#### [ASSIGNMENT]
Return exactly the line that contains "You are a computer-use" and all lines beneath it in the entries, through the very last one.

== Segment start ==

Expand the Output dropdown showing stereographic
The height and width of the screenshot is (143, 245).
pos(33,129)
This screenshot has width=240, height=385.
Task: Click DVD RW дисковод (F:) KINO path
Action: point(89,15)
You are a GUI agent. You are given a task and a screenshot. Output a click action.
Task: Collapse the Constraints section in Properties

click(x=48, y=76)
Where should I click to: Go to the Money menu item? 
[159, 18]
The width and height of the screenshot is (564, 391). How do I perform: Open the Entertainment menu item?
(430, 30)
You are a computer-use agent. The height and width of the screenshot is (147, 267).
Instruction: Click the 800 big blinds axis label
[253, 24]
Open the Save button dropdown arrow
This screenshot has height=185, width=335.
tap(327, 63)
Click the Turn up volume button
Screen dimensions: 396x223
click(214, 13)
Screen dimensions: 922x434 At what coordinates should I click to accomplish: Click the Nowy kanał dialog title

== Segment end ==

#### [SOLUTION TO THIS TASK]
You are a computer-use agent. The height and width of the screenshot is (147, 267).
Instruction: Click the 800 big blinds axis label
[253, 24]
Open the Save button dropdown arrow
This screenshot has height=185, width=335.
tap(327, 63)
Click the Turn up volume button
Screen dimensions: 396x223
click(214, 13)
Screen dimensions: 922x434 At what coordinates should I click to accomplish: Click the Nowy kanał dialog title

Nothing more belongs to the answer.